▶ Information given:

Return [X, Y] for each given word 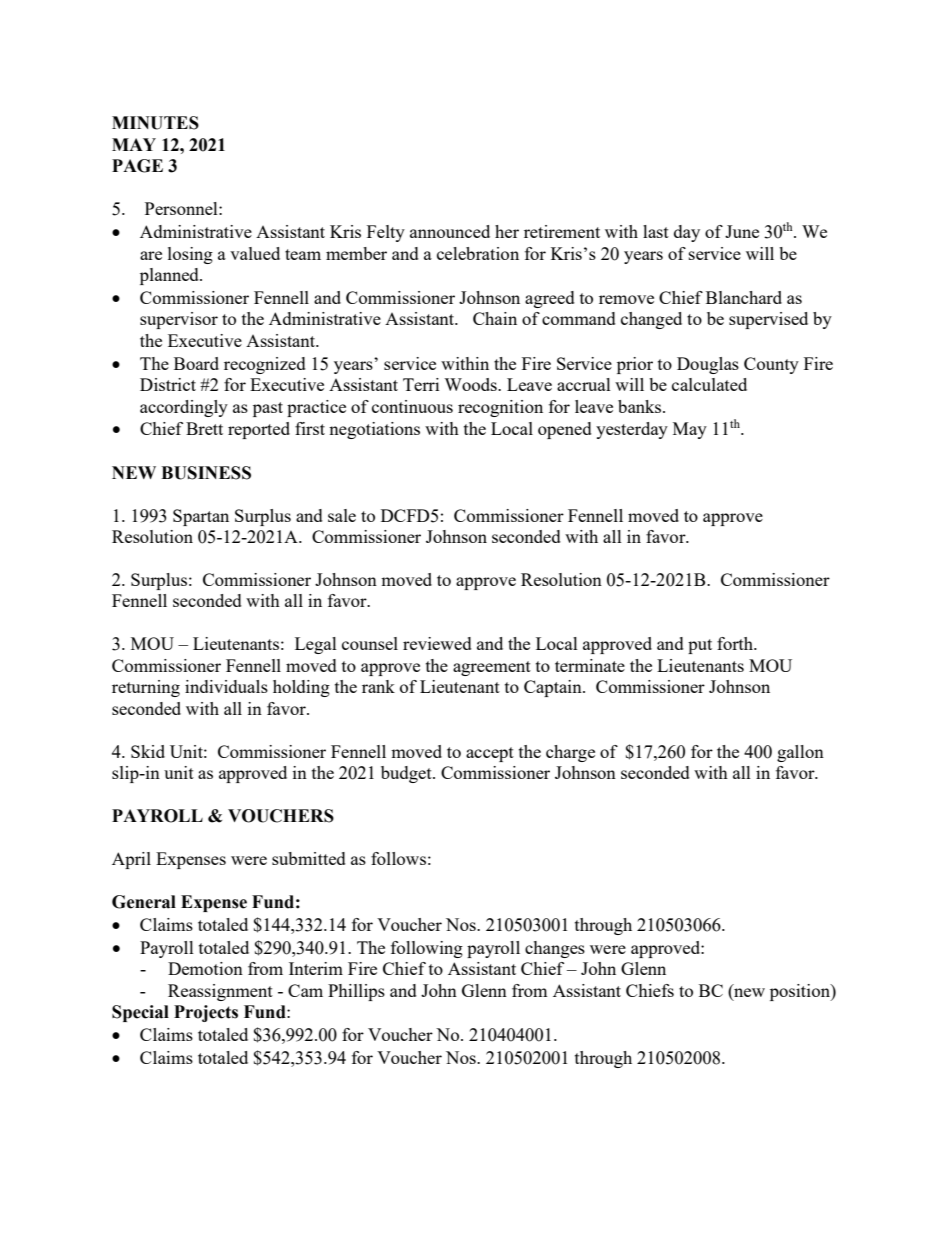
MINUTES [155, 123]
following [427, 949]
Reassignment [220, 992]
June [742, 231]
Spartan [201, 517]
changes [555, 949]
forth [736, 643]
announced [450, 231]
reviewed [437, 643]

* * *

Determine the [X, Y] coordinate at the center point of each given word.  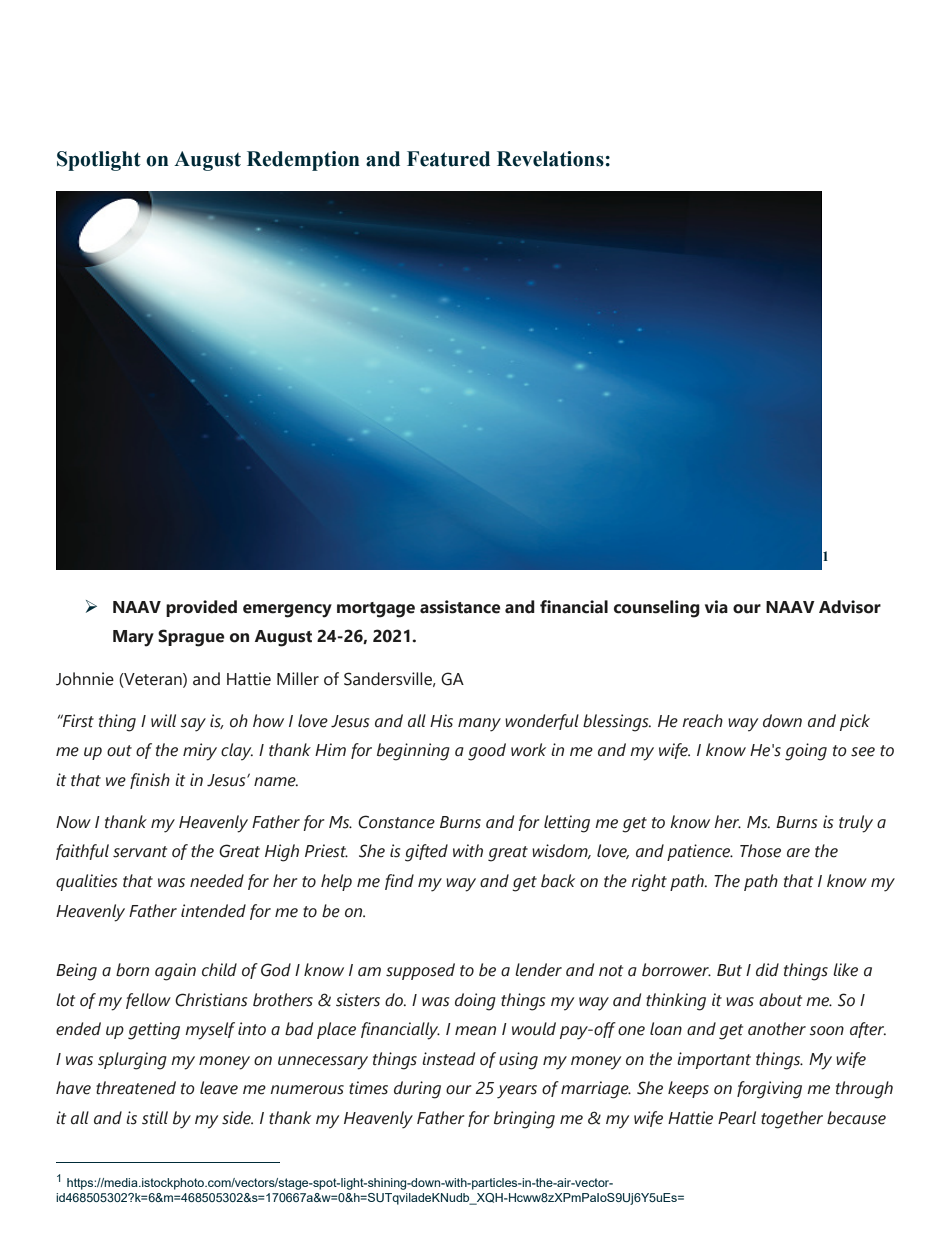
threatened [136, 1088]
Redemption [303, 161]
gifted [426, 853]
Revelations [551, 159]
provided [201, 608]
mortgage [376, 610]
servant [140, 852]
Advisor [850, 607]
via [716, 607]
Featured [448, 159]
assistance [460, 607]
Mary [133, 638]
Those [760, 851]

▶ To be done: Quote everything from the line containing "Return [X, Y] for each given word" down to the line containing "reviewed [437, 643]", with both of those lines included. Leave the pictures out of your answer.

▶ Output of the exercise:
Return [X, Y] for each given word 
MINUTES [155, 123]
following [427, 949]
Reassignment [220, 992]
June [742, 231]
Spartan [201, 517]
changes [555, 949]
forth [736, 643]
announced [450, 231]
reviewed [437, 643]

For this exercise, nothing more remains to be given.